**The problem**
Update the entries from the line containing "Agencies [680, 287]" through the end of the entries, inclusive, by rewriting them with "Identify the location of" replaced by "Find the position of" and nothing else changed. Leave the pictures out of your answer.

-------- Data lines

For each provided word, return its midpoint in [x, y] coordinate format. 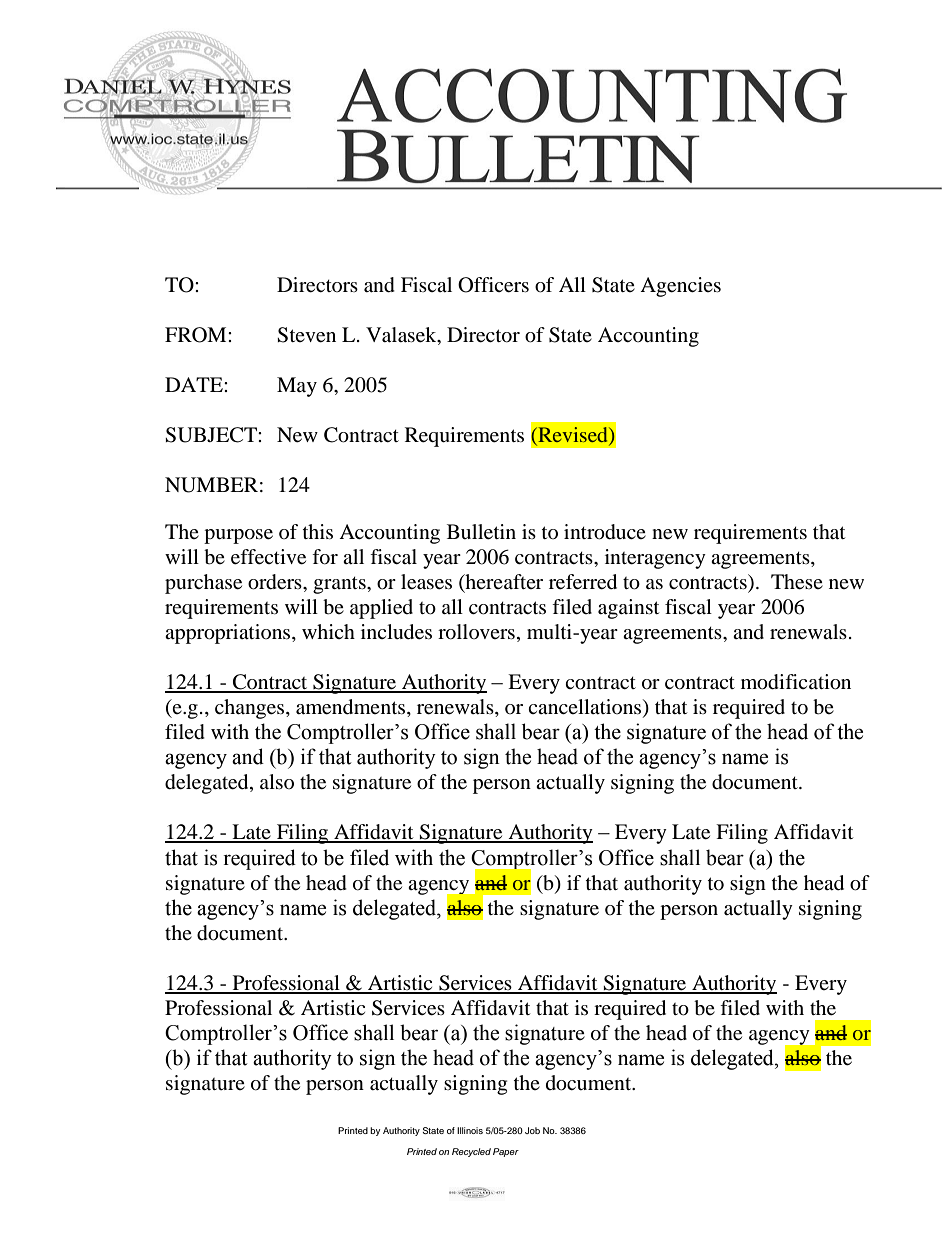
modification [796, 682]
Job [532, 1130]
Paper [506, 1152]
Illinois [470, 1130]
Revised [573, 436]
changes [251, 709]
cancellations [586, 708]
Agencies [680, 287]
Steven [306, 335]
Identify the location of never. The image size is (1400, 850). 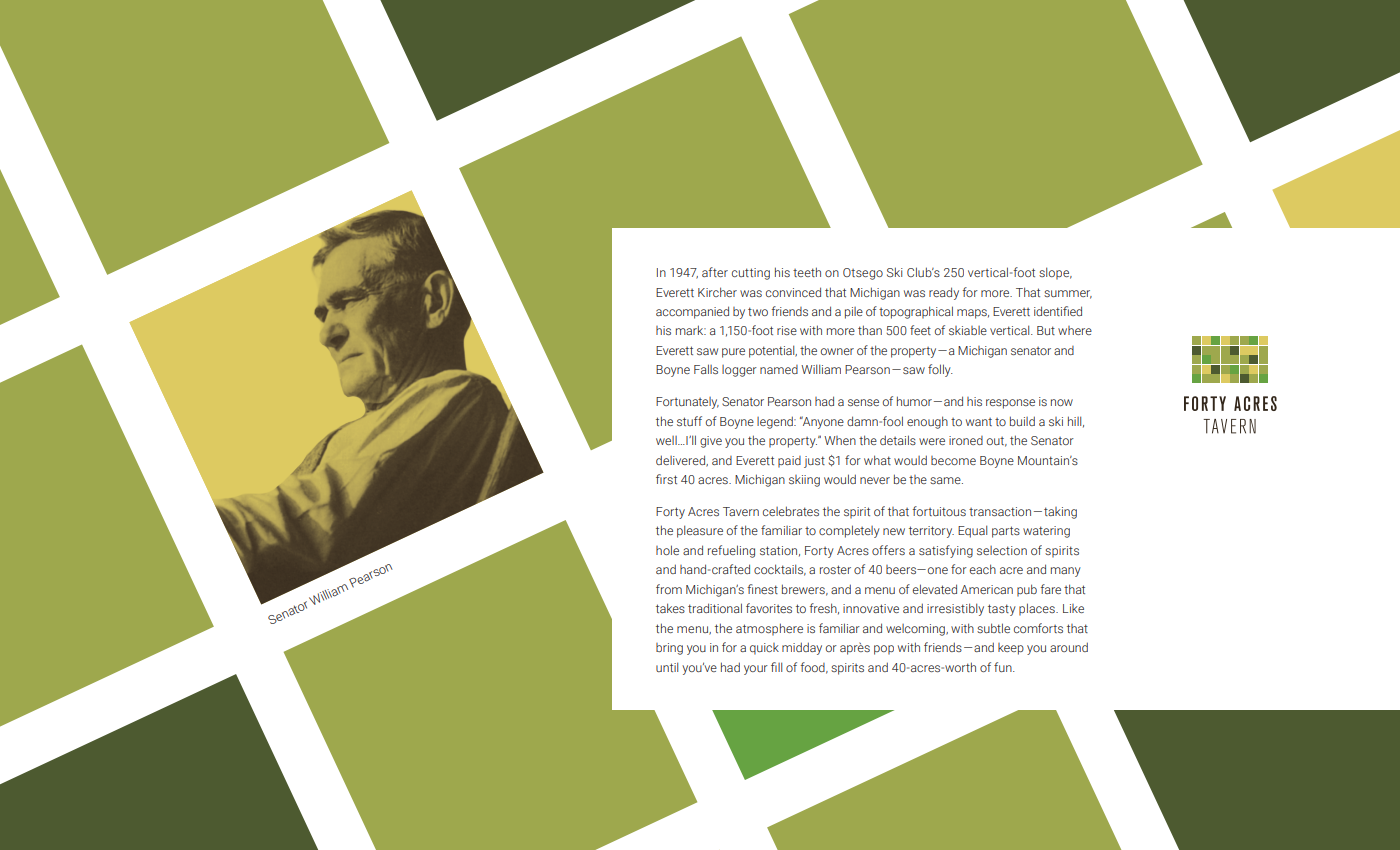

----------------

**Complete answer**
Agencies [680, 287]
Steven [306, 335]
Find the position of never. The image size is (1400, 850). 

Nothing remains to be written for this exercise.